### Exercise
Please transcribe every record below exactly as written.

Items from a data source:
====

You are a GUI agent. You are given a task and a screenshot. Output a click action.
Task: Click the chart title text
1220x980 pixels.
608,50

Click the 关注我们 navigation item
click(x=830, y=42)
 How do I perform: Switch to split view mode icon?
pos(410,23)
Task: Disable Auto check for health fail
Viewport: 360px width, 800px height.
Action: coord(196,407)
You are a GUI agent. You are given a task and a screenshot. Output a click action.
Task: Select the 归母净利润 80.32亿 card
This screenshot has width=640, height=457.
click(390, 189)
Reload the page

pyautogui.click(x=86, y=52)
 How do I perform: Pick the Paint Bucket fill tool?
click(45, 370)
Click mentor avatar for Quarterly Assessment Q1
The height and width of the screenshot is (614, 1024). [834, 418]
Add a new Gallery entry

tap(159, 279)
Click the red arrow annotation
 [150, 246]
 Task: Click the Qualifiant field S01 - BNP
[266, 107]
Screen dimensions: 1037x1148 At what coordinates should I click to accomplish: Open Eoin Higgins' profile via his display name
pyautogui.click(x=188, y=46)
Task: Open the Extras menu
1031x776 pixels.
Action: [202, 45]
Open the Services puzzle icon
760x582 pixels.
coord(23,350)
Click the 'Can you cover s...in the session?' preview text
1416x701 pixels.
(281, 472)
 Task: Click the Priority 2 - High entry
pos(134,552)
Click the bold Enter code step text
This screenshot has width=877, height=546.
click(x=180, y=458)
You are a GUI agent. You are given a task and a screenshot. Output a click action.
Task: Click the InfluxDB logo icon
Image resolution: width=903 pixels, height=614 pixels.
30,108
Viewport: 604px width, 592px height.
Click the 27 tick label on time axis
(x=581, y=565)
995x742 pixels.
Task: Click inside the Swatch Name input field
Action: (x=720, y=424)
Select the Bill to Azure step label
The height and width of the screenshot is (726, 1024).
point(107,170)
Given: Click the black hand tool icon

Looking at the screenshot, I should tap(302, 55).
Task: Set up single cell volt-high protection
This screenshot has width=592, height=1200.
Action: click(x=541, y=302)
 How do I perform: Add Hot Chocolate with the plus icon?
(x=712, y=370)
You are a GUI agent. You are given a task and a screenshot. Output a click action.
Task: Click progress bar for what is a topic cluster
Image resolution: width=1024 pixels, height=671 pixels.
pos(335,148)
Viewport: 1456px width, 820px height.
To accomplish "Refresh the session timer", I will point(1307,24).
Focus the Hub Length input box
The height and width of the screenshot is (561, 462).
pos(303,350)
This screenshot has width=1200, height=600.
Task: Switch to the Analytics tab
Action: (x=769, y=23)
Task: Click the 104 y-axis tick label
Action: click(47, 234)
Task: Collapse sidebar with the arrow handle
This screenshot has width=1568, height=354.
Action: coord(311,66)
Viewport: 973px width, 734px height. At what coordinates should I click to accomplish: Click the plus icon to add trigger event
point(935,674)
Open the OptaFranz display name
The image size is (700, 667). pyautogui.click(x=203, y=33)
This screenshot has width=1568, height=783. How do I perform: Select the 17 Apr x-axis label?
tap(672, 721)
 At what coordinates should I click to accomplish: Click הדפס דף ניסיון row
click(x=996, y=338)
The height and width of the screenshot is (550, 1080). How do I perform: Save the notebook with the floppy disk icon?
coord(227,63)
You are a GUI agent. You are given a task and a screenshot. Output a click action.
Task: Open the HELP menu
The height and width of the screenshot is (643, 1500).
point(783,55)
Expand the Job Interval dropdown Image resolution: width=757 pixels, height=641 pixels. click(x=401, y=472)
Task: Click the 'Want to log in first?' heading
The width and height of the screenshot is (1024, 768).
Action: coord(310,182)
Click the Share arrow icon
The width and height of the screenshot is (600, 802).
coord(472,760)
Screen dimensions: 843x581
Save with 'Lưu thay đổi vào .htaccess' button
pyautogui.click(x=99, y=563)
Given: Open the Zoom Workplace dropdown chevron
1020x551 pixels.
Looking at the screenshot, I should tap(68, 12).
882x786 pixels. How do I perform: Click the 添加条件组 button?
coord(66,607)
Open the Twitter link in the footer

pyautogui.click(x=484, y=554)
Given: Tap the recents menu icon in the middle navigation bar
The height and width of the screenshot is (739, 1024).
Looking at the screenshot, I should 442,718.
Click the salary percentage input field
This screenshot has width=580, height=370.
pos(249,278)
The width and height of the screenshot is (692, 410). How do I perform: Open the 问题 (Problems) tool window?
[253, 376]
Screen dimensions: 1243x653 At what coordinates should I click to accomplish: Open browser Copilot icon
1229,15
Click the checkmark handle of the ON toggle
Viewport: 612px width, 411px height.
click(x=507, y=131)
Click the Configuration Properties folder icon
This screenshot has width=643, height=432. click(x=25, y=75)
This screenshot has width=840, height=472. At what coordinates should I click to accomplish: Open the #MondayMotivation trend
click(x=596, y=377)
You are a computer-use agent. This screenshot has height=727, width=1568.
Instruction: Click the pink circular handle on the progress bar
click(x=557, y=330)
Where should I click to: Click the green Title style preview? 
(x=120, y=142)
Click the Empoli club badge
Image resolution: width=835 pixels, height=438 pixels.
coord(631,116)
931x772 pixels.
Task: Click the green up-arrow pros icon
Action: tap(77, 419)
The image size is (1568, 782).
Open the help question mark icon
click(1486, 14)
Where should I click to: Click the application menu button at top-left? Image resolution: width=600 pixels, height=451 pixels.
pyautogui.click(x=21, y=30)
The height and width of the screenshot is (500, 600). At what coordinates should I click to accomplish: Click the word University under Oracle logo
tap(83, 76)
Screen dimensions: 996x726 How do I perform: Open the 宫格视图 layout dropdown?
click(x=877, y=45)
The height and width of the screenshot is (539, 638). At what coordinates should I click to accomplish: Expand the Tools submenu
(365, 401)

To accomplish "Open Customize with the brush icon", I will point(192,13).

====

### Exercise result
You are a GUI agent. You are given a task and a screenshot. Output a click action.
Task: Click the chart title text
1220x980 pixels.
608,50

Click the 关注我们 navigation item
click(x=830, y=42)
 How do I perform: Switch to split view mode icon?
pos(410,23)
Task: Disable Auto check for health fail
Viewport: 360px width, 800px height.
Action: coord(196,407)
You are a GUI agent. You are given a task and a screenshot. Output a click action.
Task: Select the 归母净利润 80.32亿 card
This screenshot has width=640, height=457.
click(390, 189)
Reload the page

pyautogui.click(x=86, y=52)
 How do I perform: Pick the Paint Bucket fill tool?
click(45, 370)
Click mentor avatar for Quarterly Assessment Q1
The height and width of the screenshot is (614, 1024). [834, 418]
Add a new Gallery entry

tap(159, 279)
Click the red arrow annotation
 [150, 246]
 Task: Click the Qualifiant field S01 - BNP
[266, 107]
Screen dimensions: 1037x1148 At what coordinates should I click to accomplish: Open Eoin Higgins' profile via his display name
pyautogui.click(x=188, y=46)
Task: Open the Extras menu
1031x776 pixels.
Action: [202, 45]
Open the Services puzzle icon
760x582 pixels.
coord(23,350)
Click the 'Can you cover s...in the session?' preview text
1416x701 pixels.
(281, 472)
 Task: Click the Priority 2 - High entry
pos(134,552)
Click the bold Enter code step text
This screenshot has width=877, height=546.
click(x=180, y=458)
You are a GUI agent. You are given a task and a screenshot. Output a click action.
Task: Click the InfluxDB logo icon
Image resolution: width=903 pixels, height=614 pixels.
30,108
Viewport: 604px width, 592px height.
Click the 27 tick label on time axis
(x=581, y=565)
995x742 pixels.
Task: Click inside the Swatch Name input field
Action: (x=720, y=424)
Select the Bill to Azure step label
The height and width of the screenshot is (726, 1024).
point(107,170)
Given: Click the black hand tool icon

Looking at the screenshot, I should tap(302, 55).
Task: Set up single cell volt-high protection
This screenshot has width=592, height=1200.
Action: click(x=541, y=302)
 How do I perform: Add Hot Chocolate with the plus icon?
(x=712, y=370)
You are a GUI agent. You are given a task and a screenshot. Output a click action.
Task: Click progress bar for what is a topic cluster
Image resolution: width=1024 pixels, height=671 pixels.
pos(335,148)
Viewport: 1456px width, 820px height.
To accomplish "Refresh the session timer", I will point(1307,24).
Focus the Hub Length input box
The height and width of the screenshot is (561, 462).
pos(303,350)
This screenshot has width=1200, height=600.
Task: Switch to the Analytics tab
Action: (x=769, y=23)
Task: Click the 104 y-axis tick label
Action: click(47, 234)
Task: Collapse sidebar with the arrow handle
This screenshot has width=1568, height=354.
Action: coord(311,66)
Viewport: 973px width, 734px height. At what coordinates should I click to accomplish: Click the plus icon to add trigger event
point(935,674)
Open the OptaFranz display name
The image size is (700, 667). pyautogui.click(x=203, y=33)
This screenshot has width=1568, height=783. How do I perform: Select the 17 Apr x-axis label?
tap(672, 721)
 At what coordinates should I click to accomplish: Click הדפס דף ניסיון row
click(x=996, y=338)
The height and width of the screenshot is (550, 1080). How do I perform: Save the notebook with the floppy disk icon?
coord(227,63)
You are a GUI agent. You are given a task and a screenshot. Output a click action.
Task: Open the HELP menu
The height and width of the screenshot is (643, 1500).
point(783,55)
Expand the Job Interval dropdown Image resolution: width=757 pixels, height=641 pixels. click(x=401, y=472)
Task: Click the 'Want to log in first?' heading
The width and height of the screenshot is (1024, 768).
Action: coord(310,182)
Click the Share arrow icon
The width and height of the screenshot is (600, 802).
coord(472,760)
Screen dimensions: 843x581
Save with 'Lưu thay đổi vào .htaccess' button
pyautogui.click(x=99, y=563)
Given: Open the Zoom Workplace dropdown chevron
1020x551 pixels.
Looking at the screenshot, I should tap(68, 12).
882x786 pixels. How do I perform: Click the 添加条件组 button?
coord(66,607)
Open the Twitter link in the footer

pyautogui.click(x=484, y=554)
Given: Tap the recents menu icon in the middle navigation bar
The height and width of the screenshot is (739, 1024).
Looking at the screenshot, I should 442,718.
Click the salary percentage input field
This screenshot has width=580, height=370.
pos(249,278)
The width and height of the screenshot is (692, 410). How do I perform: Open the 问题 (Problems) tool window?
[253, 376]
Screen dimensions: 1243x653 At what coordinates should I click to accomplish: Open browser Copilot icon
1229,15
Click the checkmark handle of the ON toggle
Viewport: 612px width, 411px height.
click(x=507, y=131)
Click the Configuration Properties folder icon
This screenshot has width=643, height=432. click(x=25, y=75)
This screenshot has width=840, height=472. At what coordinates should I click to accomplish: Open the #MondayMotivation trend
click(x=596, y=377)
You are a computer-use agent. This screenshot has height=727, width=1568.
Instruction: Click the pink circular handle on the progress bar
click(x=557, y=330)
Where should I click to: Click the green Title style preview? 
(x=120, y=142)
Click the Empoli club badge
Image resolution: width=835 pixels, height=438 pixels.
coord(631,116)
931x772 pixels.
Task: Click the green up-arrow pros icon
Action: tap(77, 419)
The image size is (1568, 782).
Open the help question mark icon
click(1486, 14)
Where should I click to: Click the application menu button at top-left? Image resolution: width=600 pixels, height=451 pixels.
pyautogui.click(x=21, y=30)
The height and width of the screenshot is (500, 600). At what coordinates should I click to accomplish: Click the word University under Oracle logo
tap(83, 76)
Screen dimensions: 996x726 How do I perform: Open the 宫格视图 layout dropdown?
click(x=877, y=45)
The height and width of the screenshot is (539, 638). At what coordinates should I click to accomplish: Expand the Tools submenu
(365, 401)

To accomplish "Open Customize with the brush icon", I will point(192,13).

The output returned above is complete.